The plugin is released as a single line; the latest published version on the marketplace receives security fixes. Please reproduce any issue against the current main before reporting.

Do not open a public GitHub issue for security problems.

Report privately using GitHub's private vulnerability reporting, or email security@corezoid.com with:

• a description of the issue and its impact,
• steps to reproduce (a minimal MCP call sequence or graph file is ideal),
• the plugin version and your environment (OS, Go version, gateway URL).

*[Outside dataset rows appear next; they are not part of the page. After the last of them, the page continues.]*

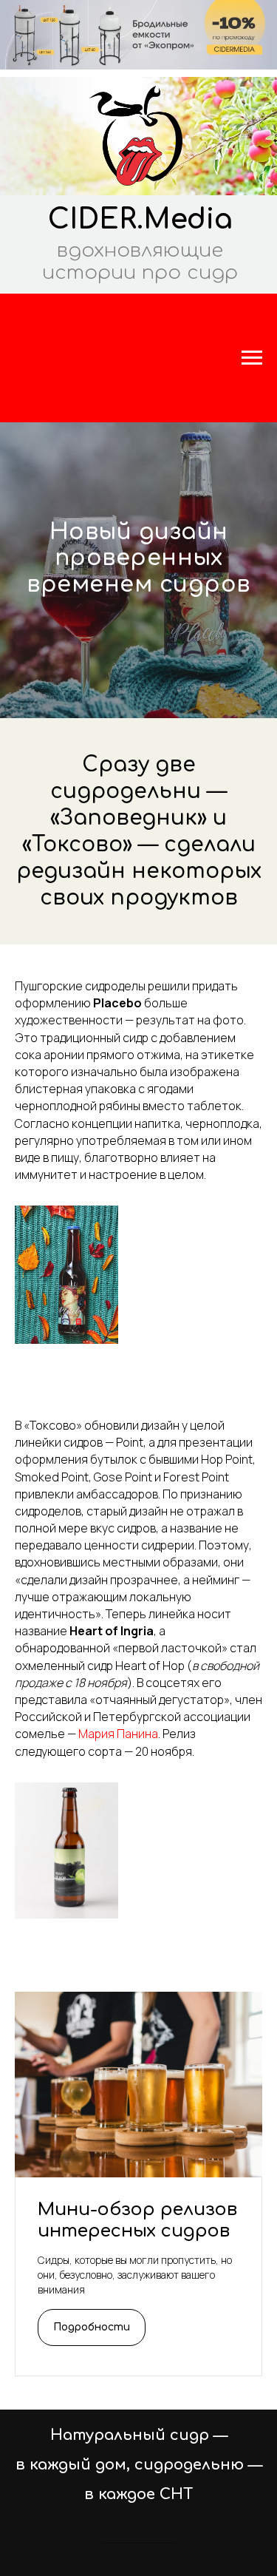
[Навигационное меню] (252, 358)
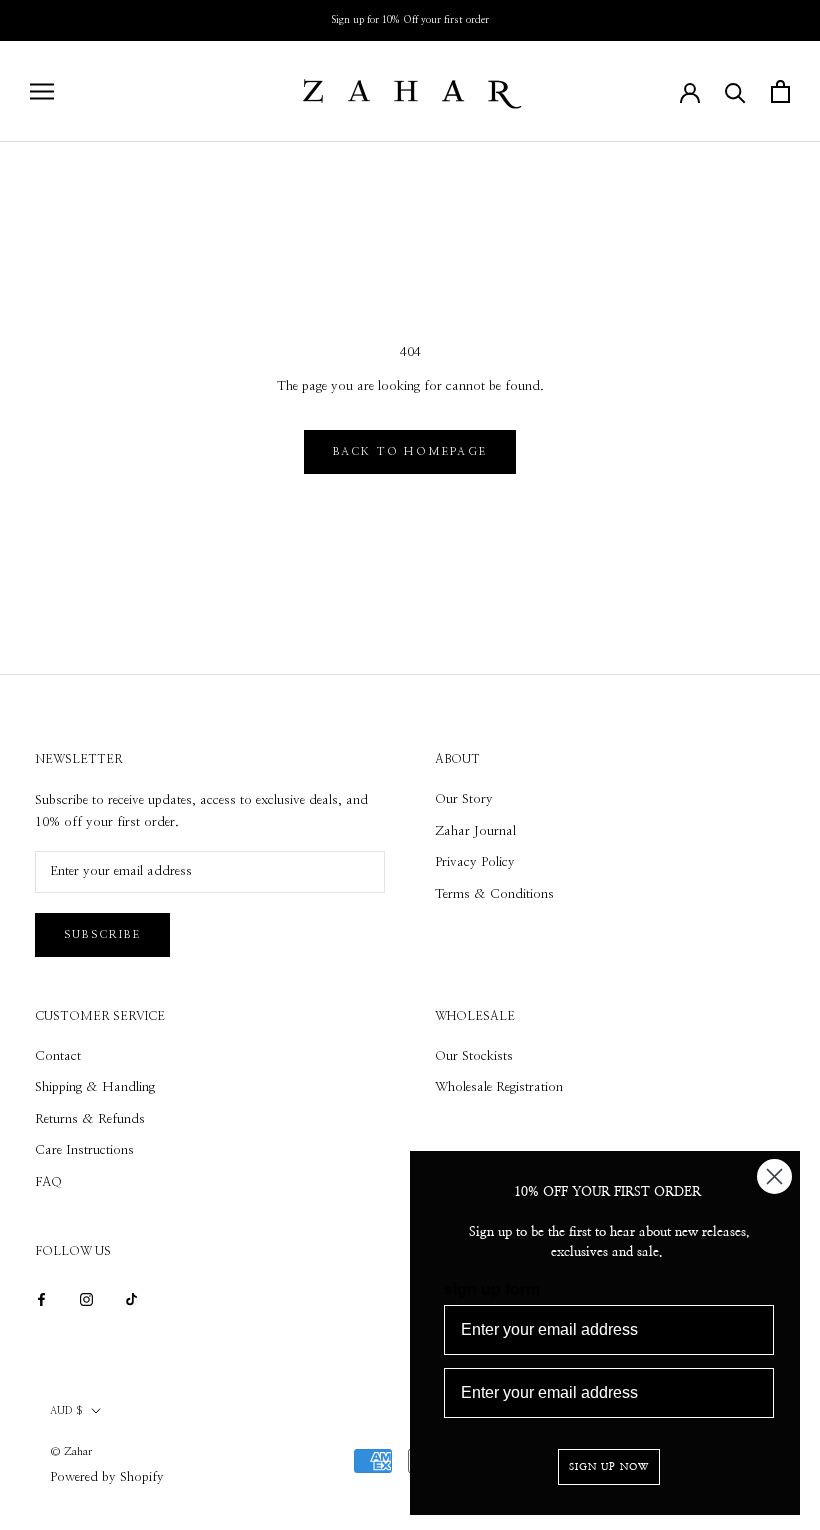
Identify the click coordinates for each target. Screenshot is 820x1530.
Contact (58, 1056)
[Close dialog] (774, 1176)
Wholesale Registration (499, 1087)
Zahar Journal (475, 831)
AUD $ (66, 1411)
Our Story (464, 799)
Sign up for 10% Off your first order (410, 20)
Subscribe (102, 934)
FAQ (48, 1182)
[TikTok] (131, 1298)
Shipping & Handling (95, 1087)
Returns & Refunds (90, 1119)
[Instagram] (86, 1298)
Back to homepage (410, 451)
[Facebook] (41, 1298)
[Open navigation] (42, 91)
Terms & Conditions (494, 894)
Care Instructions (84, 1150)
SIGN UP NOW (609, 1467)
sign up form (492, 1289)
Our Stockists (474, 1056)
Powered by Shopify (107, 1477)
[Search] (735, 91)
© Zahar (71, 1451)
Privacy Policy (475, 862)
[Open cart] (780, 91)
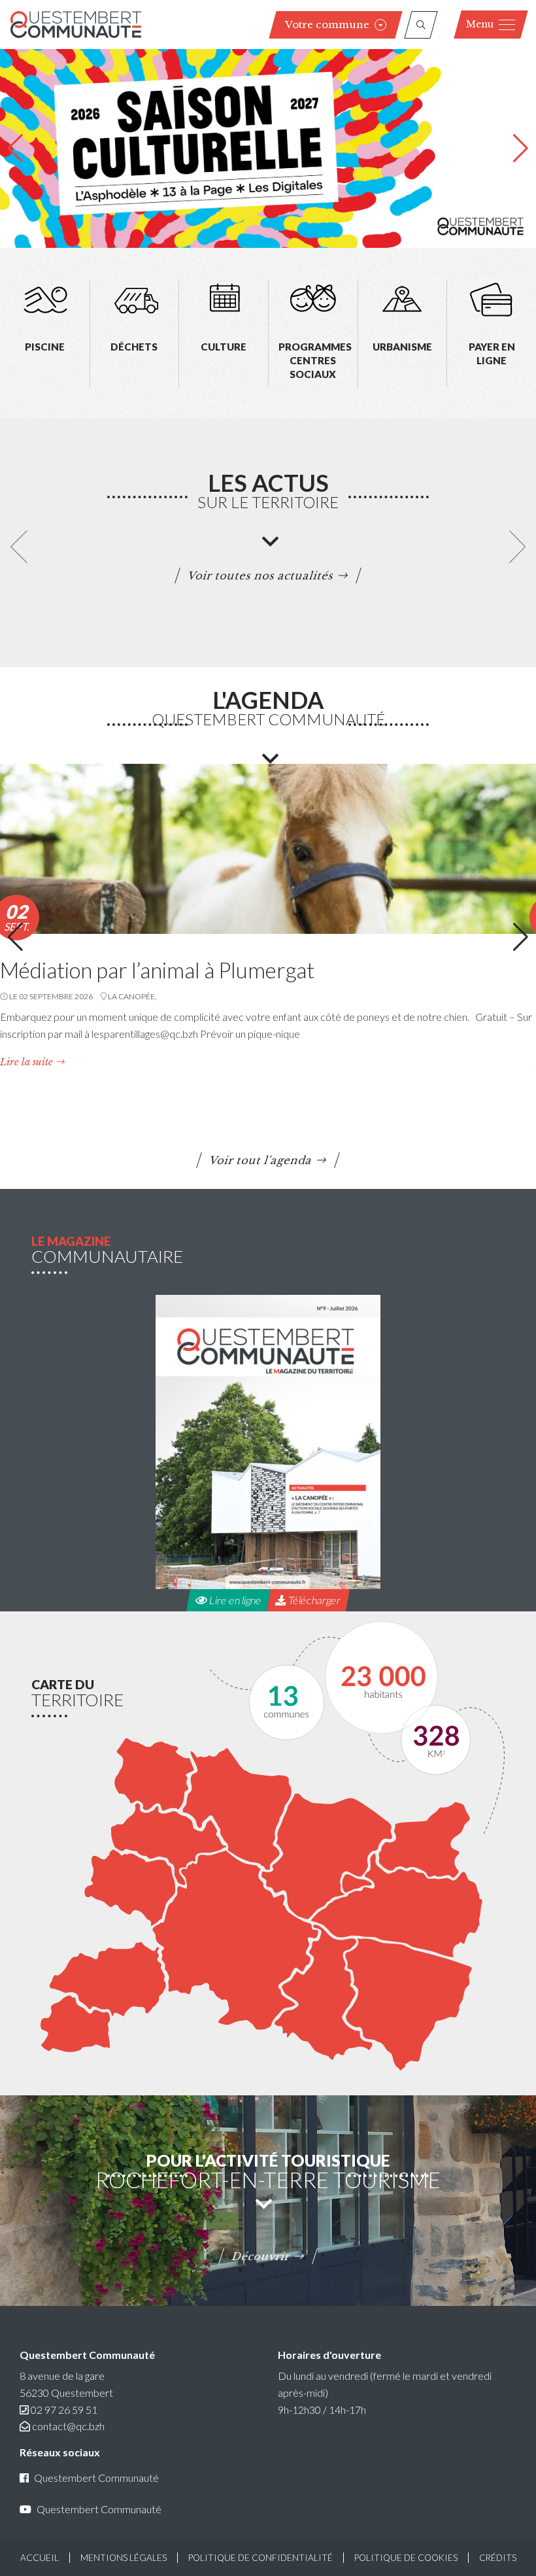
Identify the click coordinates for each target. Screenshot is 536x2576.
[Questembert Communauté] (75, 24)
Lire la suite (26, 1062)
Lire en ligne (234, 1600)
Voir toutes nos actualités (261, 575)
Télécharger (313, 1600)
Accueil (39, 2557)
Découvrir (261, 2256)
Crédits (497, 2557)
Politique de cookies (406, 2557)
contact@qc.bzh (68, 2426)
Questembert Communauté (96, 2477)
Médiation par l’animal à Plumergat (157, 970)
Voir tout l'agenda (261, 1160)
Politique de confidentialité (260, 2557)
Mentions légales (123, 2557)
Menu (480, 24)
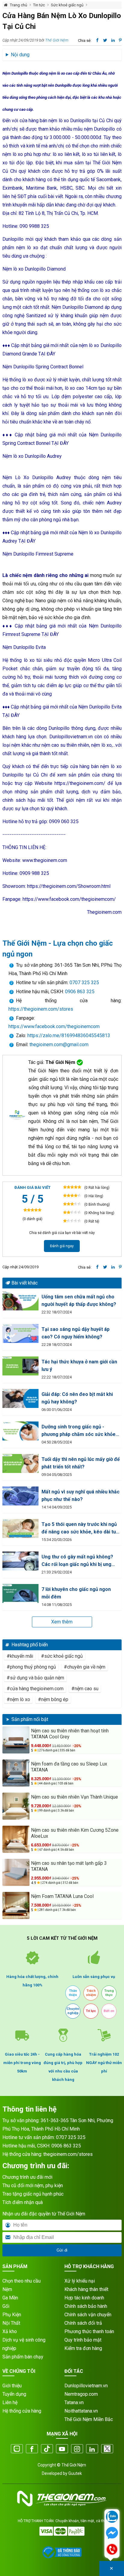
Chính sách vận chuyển (87, 2314)
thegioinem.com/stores (68, 2154)
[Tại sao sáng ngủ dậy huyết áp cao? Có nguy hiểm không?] (20, 1333)
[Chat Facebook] (112, 2533)
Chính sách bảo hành (85, 2306)
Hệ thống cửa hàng (21, 2411)
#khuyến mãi (20, 1656)
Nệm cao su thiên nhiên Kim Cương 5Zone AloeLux (75, 1833)
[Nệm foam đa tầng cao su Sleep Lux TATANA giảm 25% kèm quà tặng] (15, 1773)
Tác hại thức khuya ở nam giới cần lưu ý (79, 1365)
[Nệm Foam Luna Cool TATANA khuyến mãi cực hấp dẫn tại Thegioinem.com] (15, 1905)
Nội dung (20, 54)
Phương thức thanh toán (89, 2331)
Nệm (7, 2289)
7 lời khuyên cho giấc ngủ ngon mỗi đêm (76, 1593)
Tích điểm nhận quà (22, 2202)
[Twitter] (107, 2449)
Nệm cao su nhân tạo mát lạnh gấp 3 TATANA (69, 1866)
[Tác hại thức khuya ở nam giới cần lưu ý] (20, 1365)
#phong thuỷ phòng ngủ (31, 1667)
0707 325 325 (84, 982)
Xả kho (9, 2331)
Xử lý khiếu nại (79, 2281)
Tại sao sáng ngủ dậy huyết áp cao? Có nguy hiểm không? (76, 1333)
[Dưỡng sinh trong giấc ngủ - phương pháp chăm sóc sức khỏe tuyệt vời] (20, 1430)
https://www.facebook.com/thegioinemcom (54, 1026)
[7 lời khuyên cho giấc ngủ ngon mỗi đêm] (20, 1593)
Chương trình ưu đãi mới (27, 2177)
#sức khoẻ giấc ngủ (62, 1656)
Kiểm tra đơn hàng (83, 2348)
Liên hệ (9, 2402)
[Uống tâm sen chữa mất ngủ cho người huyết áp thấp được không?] (20, 1300)
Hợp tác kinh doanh (84, 2298)
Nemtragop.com (81, 2394)
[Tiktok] (47, 2449)
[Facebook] (32, 2449)
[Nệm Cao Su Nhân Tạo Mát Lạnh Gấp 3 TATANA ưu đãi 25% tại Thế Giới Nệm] (15, 1872)
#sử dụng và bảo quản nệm (35, 1678)
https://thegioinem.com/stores (40, 1009)
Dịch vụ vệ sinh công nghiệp (23, 2344)
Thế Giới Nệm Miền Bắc (88, 2419)
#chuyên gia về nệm (84, 1667)
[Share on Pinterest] (120, 1267)
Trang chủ (18, 5)
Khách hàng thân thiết (86, 2289)
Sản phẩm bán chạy (22, 2357)
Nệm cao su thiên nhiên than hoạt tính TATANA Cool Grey (70, 1734)
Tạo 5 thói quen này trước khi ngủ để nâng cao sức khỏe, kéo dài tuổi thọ (81, 1528)
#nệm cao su (84, 1688)
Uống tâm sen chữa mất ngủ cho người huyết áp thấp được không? (79, 1300)
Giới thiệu (12, 2385)
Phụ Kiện (11, 2314)
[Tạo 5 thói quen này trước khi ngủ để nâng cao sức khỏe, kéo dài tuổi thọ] (20, 1528)
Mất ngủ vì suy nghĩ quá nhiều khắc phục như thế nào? (80, 1495)
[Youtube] (62, 2449)
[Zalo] (17, 2449)
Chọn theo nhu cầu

We aim to acknowledge reports within 3 business days and to provide a remediation timeline after triage. Please give us a reasonable window to release a fix before any public disclosure.

In scope:

• the Go MCP server (plugins/simulator/mcp-server/) — auth handling, the API client, and the engine tools that touch the filesystem (pullGraphFile/pushGraphFile, uploadActorPicture(Bulk)),
• handling of credentials, tokens, and .env material.

Out of scope:

• vulnerabilities in the upstream Simulator.Company backend / pong-server (report to the platform team),
• issues that require a malicious local .env the user wrote themselves.

• TLS verification is on by default; the server warns when it would send a token over plaintext HTTP to a non-local host.
• Tokens and .env are never logged or committed. If you find a path where they leak, that is in scope — please report it.